The bartender set the leather check folder between us. Todd reached for it before I could.
“No,” I said.
He looked at me. “No?”
“I can pay for my own dinner.”
“I invited myself into your evening.”
“I allowed it.”
“Generously.”
“Accurately.”
His mouth curved. “Then allow me to pay.”
“Why?”
“Because I want to.”
Simple. Direct. Not smug.
I held his gaze for one beat too long, then leaned back. “Fine. But only because you shared fries.”
“That seems fair.”
He slid a card into the folder and handed it to the bartender when she passed. A few minutes later, she returned with the receipt.
“Thank you,” he said.
“No rush,” she told him before hurrying toward the group of newcomers at the other end of the bar..
Todd signed the receipt. Then, with no drama, he took cash from his wallet and tucked it beneath the edge of the folder.
A lot of cash.
I saw enough to know it was not normal tip money.
He closed the folder, placed it near the inside edge of the bar, and stood.
“Ready?” he asked.
I looked from him to the check folder.
He acted like he had done nothing.
That was the part that got me.
Not the money, though that was impressive.

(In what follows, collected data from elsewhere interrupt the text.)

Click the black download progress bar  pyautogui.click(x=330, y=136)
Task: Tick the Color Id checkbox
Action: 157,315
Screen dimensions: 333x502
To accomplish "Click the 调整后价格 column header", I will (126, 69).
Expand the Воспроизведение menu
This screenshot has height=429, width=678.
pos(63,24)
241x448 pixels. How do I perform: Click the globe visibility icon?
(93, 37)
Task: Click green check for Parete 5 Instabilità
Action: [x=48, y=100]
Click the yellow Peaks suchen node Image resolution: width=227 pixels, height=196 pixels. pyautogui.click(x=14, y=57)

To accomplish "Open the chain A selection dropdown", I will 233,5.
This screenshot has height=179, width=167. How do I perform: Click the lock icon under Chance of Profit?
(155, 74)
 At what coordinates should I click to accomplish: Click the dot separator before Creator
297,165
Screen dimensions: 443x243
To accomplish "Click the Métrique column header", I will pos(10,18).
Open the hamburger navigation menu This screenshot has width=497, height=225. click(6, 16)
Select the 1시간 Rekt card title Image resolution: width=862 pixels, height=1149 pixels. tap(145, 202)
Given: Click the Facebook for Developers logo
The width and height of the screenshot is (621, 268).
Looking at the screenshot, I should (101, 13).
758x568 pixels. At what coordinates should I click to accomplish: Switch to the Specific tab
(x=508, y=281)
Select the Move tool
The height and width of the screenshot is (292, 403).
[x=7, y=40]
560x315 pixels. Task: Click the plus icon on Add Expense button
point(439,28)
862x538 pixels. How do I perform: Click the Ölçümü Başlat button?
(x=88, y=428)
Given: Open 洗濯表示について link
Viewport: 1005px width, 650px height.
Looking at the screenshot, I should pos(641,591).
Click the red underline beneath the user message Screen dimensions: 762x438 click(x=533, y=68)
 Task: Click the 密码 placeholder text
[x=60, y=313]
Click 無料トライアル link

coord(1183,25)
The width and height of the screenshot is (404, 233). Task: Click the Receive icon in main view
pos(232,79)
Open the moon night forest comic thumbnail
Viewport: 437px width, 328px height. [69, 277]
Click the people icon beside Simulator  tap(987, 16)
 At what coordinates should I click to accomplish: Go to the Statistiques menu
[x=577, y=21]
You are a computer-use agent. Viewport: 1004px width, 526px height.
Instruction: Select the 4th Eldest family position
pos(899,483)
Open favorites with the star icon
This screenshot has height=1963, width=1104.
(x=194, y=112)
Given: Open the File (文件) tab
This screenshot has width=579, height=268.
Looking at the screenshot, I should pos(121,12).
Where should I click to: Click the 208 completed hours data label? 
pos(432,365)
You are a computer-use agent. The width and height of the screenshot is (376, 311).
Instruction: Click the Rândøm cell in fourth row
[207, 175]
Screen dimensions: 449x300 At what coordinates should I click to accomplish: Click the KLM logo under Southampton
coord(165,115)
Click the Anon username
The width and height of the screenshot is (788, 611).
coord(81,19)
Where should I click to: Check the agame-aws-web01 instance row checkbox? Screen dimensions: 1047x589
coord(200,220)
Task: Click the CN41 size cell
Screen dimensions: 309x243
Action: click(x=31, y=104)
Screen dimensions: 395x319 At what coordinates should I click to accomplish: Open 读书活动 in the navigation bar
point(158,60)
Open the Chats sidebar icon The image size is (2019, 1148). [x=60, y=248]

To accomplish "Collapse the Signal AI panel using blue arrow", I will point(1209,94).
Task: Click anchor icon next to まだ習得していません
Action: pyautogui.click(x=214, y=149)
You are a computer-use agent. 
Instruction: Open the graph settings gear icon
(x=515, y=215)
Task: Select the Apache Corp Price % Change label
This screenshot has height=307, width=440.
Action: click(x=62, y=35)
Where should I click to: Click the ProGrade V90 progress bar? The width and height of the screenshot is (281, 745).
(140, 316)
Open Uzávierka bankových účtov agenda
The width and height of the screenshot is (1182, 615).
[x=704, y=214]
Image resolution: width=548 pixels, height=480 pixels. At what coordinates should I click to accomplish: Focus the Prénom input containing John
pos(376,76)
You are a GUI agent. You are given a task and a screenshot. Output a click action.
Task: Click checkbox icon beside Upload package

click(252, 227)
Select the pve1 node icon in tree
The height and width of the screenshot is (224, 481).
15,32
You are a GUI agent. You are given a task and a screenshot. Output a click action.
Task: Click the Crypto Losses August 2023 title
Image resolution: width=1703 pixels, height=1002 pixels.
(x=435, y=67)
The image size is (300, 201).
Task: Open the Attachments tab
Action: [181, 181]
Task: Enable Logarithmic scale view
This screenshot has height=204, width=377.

Not the amount, though unless I was wrong, he had left enough to fix a transmission and then some.
It was the fact that he did not wait for the bartender to notice.
He did not want applause.
He did not want gratitude.
He just fixed a problem he had no obligation to fix and turned back to me like he had only paid for dinner.
My opinion of him shifted so fast I almost felt the ground move.
Airport Guy was still gorgeous.
Still controlled.
Still magnetic in a way that made my survival instincts question their own usefulness.
Maybe he wasn’t arrogant.
Maybe he was something worse.
Kind.
Quietly kind.
The dangerous kind of man did not brag about goodness.
He let you discover it.
I slid off the stool and grabbed my small purse. “You know she’s going to find that.”
“I assume so.”
“You heard her.”
His gaze stayed on mine. “So did you.”
“That is a lot of money.”
“She could use it.”
The answer should have sounded dismissive.
It didn’t.
It sounded honest.
I swallowed, suddenly unsure what to do with the softer feeling moving through me. The bartender returned to our spot at the bar and flipped open the folder. She froze.
Todd placed his hand lightly against my lower back, not pushing, barely touching. “We should go.”
I glanced back.
The bartender looked up, eyes wide, searching.
Todd guided me toward the exit before she could call out.
I should have said something clever.
Instead, I followed him.
The lobby felt cooler than the restaurant. Quieter too. Snow swirled beyond the glass entrance doors, and the storm had turned the world outside into a blur of white and shadow.
We walked toward the elevators without speaking.
His hand dropped away from my back once we cleared the restaurant. I felt the absence immediately, which was ridiculous. It had been a light touch through a sweater, not a life event.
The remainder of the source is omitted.